I partner dell’eurozona avevano fatto capire chiaramente che non c’era tempo da perdere. Avevano scelto come data ultima l’incontro dei ministri delle finanze venerdì notte, sapendo che oggi a Cipro è un giorno festivo. Il presidente cipriota dice che, senza un accordo, domani la Banca centrale europea avrebbe tagliato la liquidità. Il sistema bancario del Paese sarebbe collassato.

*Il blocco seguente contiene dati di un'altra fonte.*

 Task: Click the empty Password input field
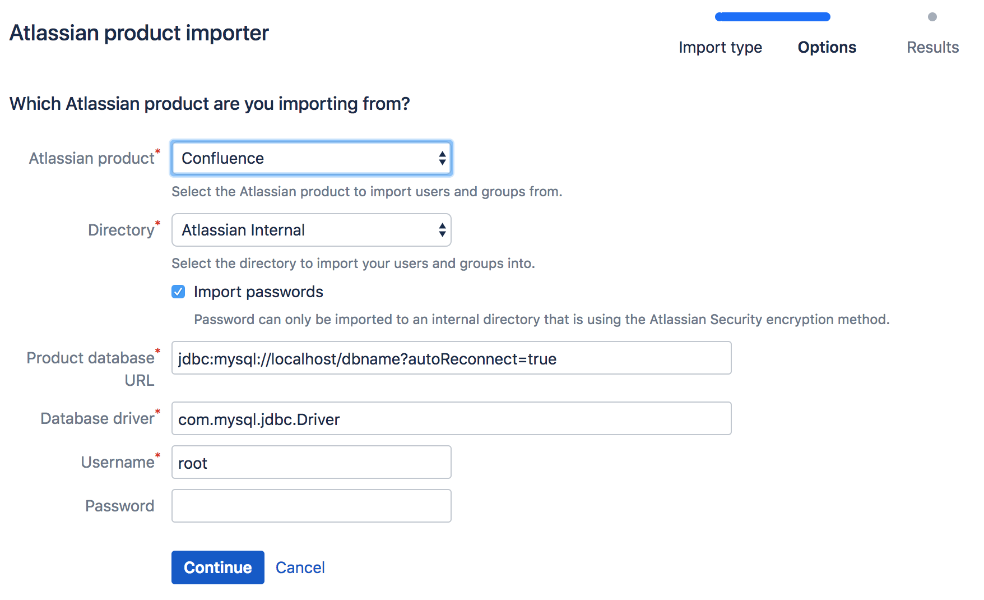click(311, 506)
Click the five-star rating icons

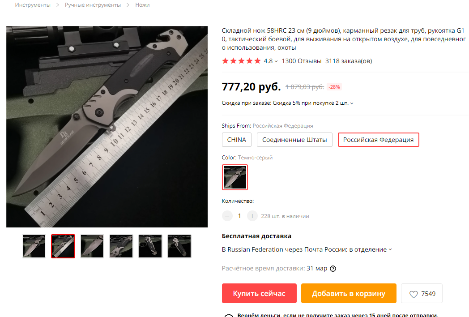(x=241, y=61)
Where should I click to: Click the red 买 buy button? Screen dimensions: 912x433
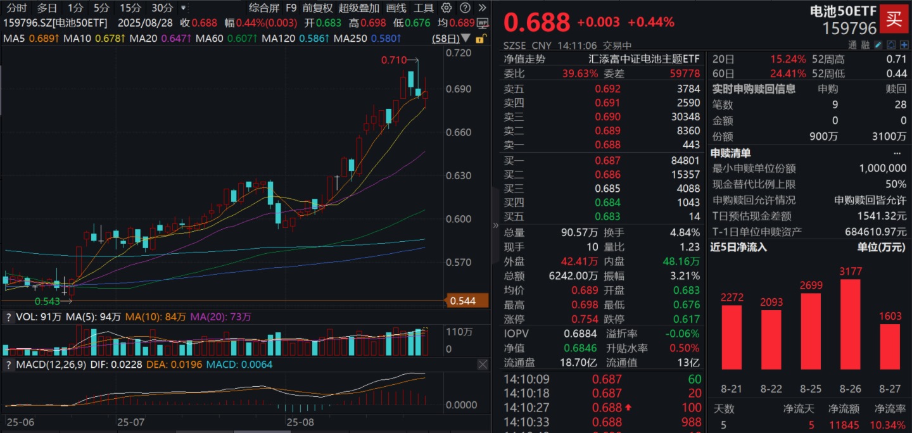pyautogui.click(x=894, y=19)
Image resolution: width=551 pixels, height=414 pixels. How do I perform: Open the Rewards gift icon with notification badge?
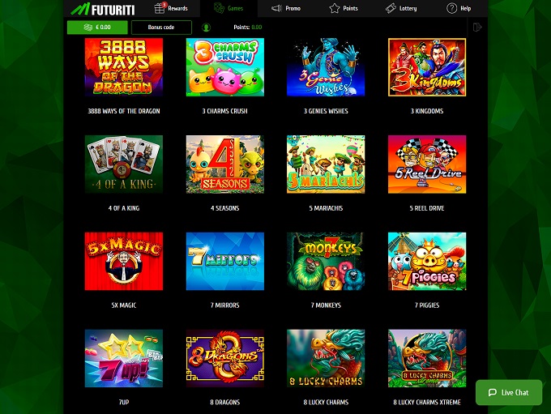pyautogui.click(x=160, y=8)

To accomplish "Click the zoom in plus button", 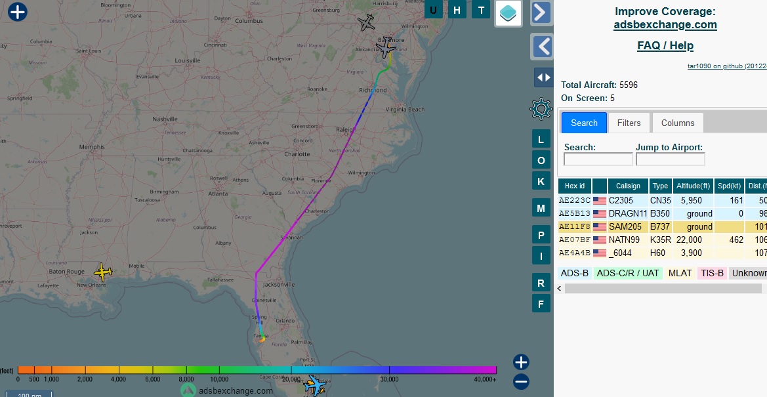I will point(521,362).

Cipro ha bisogno di 17 miliardi di euro - grossomodo l’equivalente del suo Pil - per salvare le sue banche e far fronte ai conti dello Stato. Se Nicosia li avesse presi a prestito tutti, sommati al debito sarebbero stati un carico insostenibile. Sarebbe stata solo questione di tempo prima che diventasse necessaria una ristrutturazione del debito. I partner dell’eurozona e il Fondo monetario internazionale hanno giustamente deciso di non prestare tutto quel danaro, limitando il salvataggio a 10 miliardi di euro. Questo significa che Nicosia dovrebbe arrivare a un debito pari al 100 per cento del Pil - perfettamente gestibile - nel 2020.

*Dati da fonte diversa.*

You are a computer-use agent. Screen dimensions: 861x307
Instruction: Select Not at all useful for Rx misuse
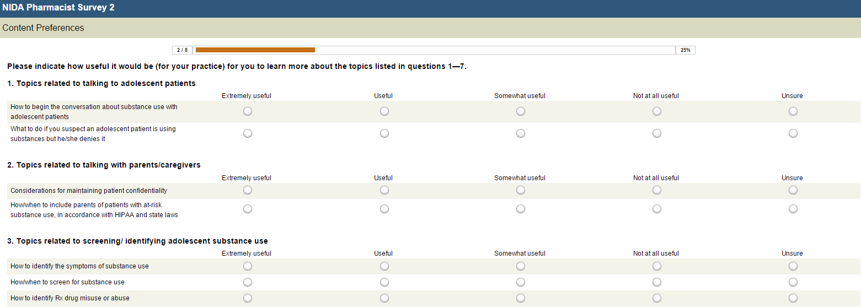coord(657,298)
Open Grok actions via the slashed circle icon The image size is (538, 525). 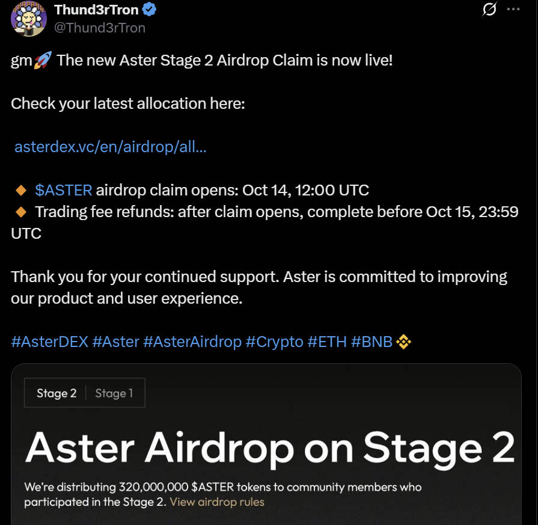[x=489, y=9]
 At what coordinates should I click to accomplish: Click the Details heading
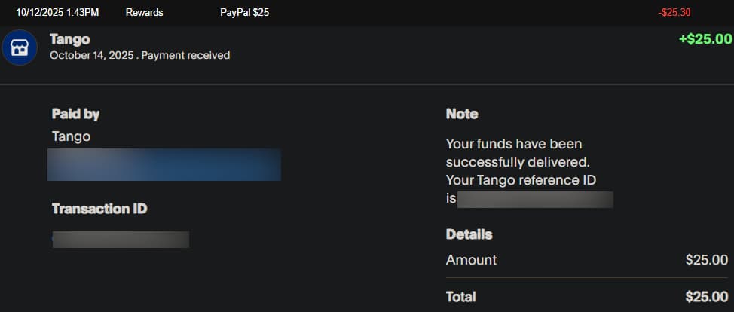(469, 234)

Restava il problema di dove trovare gli altri 7 miliardi. Dato che la Germania e altri Paesi europei del Nord non erano disposti a dare una mano, restavano due opzioni: «tosare» i possessori di titoli di Stato o colpire i correntisti bancari. L’opzione di tagliare il debito del governo - come ha fatto la Grecia l’anno scorso - era stata respinta. Poiché molte obbligazioni sono nelle mani delle banche cipriote, un taglio avrebbe semplicemente aumentato le dimensioni del buco nel bilancio, il che significava un nuovo salvataggio ancora più grande. Il credito del governo cipriota sarebbe andato distrutto in cambio di un beneficio molto piccolo.

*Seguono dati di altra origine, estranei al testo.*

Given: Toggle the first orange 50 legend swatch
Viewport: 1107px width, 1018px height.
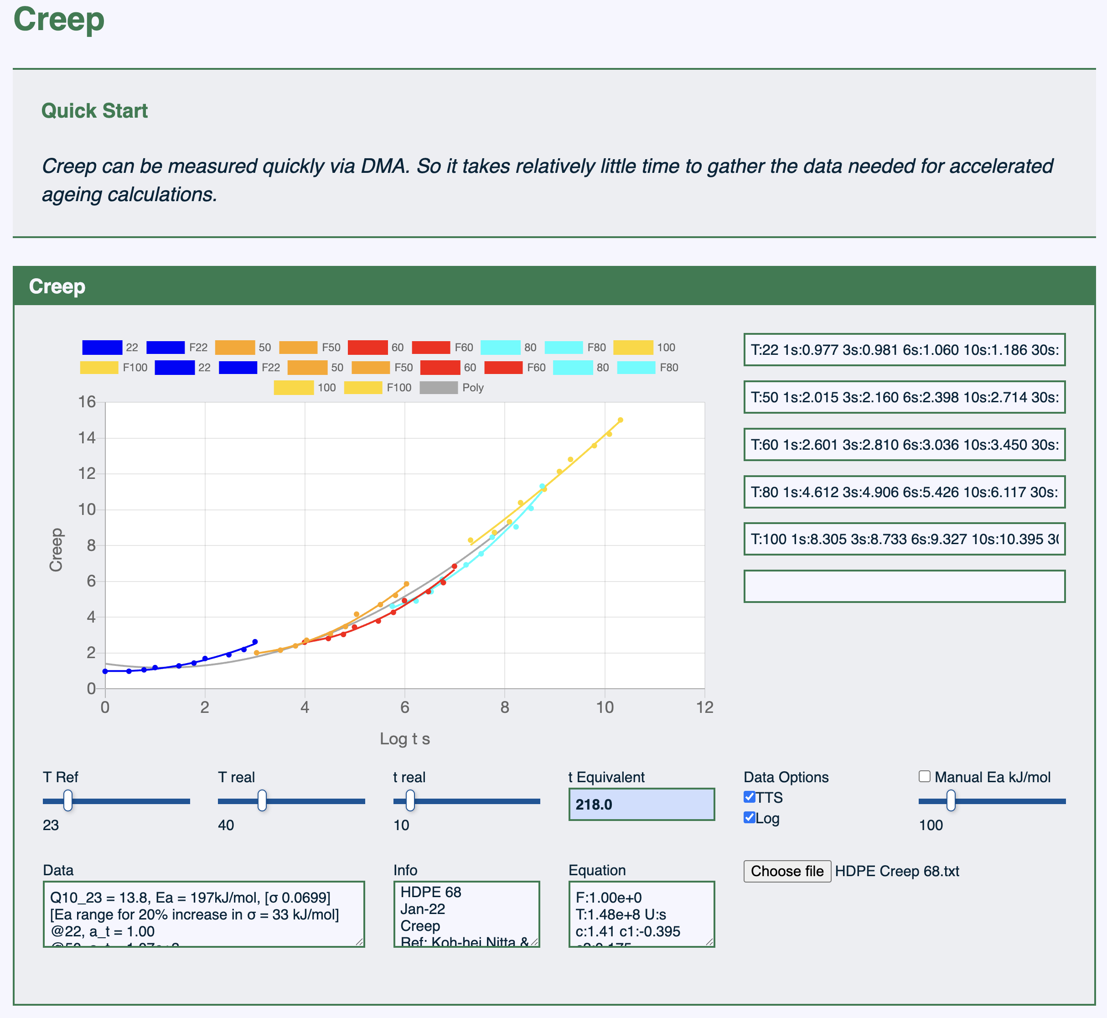Looking at the screenshot, I should 235,347.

Così non restava che spillare i soldi ai creditori delle banche. Idealmente sarebbe toccato ai possessori di titoli. Ma le banche cipriote praticamente non ne hanno. In quella direzione non c’era molto da prendere. Questo, detto per inciso, dimostra quanto sia importante che tutte le banche abbiano un bel cuscinetto di capitale - equity o bond - da tirar fuori durante una crisi. Quanto più presto arriveranno regolatori internazionali con uno standard minimo per il cosiddetto «bail-in», tanto meglio sarà.
Non avendo le banche cipriote un tale cuscinetto, restava l’opzione di colpire i correntisti - per 5,8 miliardi di neuro. C’era pure una giustizia sommaria, in quella politica. Dopotutto, quasi la metà dei 68 miliardi di euro sui conti correnti bancari sono nelle mani di russi e ucraini - e si ritiene che una parte di quel denaro sia nero, ripulito attraverso i canali ciprioti.
Inoltre le banche nei mesi recenti hanno pagato alti tassi di interesse - fino al 7 per cento. Il pericolo era chiaro, i correntisti dovevano sapere che con tassi così alti ci sono sempre rischi.
Se il prelievo forzoso fosse stato limitato al 9,9 per cento sui depositi oltre i centomila euro, queste argomentazioni avrebbero avuto un senso. Ma sono stati colpiti - con un prelievo forzoso del 6,75 per cento anche i conti correnti sotto i centomila euro. Sarebbe stato meglio prelevare quei soldi interamente dai 38 miliardi di euro che giacciono sui conti correnti non assicurati. Ciò avrebbe significato alzare la tassa intorno al 15 per cento. Ma non è troppo tardi perché il parlamento cipriota ci ripensi. Ma il governo non lo vuole fare, perché i grandi conti correnti sono per lo più stranieri e un prelievo forzoso così alto potrebbe minare lo status di paradiso fiscale. Anche se c’è una logica politica interna nel favorire la mafia russa a spese delle vedove cipriote, una politica del genere è cattiva per il resto dell’eurozona.
Probabilmente non ci sarà nessun contagio immediato da Cipro ad altri Paesi in crisi. Dopo tutto i sistemi bancari di Grecia, Spagna, Portogallo e Irlanda sono stati recentemente ricapitalizzati. Il fatto che il settore bancario cipriota sia relativamente grande, ma anche abbastanza piccolo da poter fare esperimenti, ne fa un caso speciale. Ciò detto, adesso gli abitanti dell’eurozona sanno che, quando si arriva al dunque, si potrà mettere le mani anche nei loro conti correnti.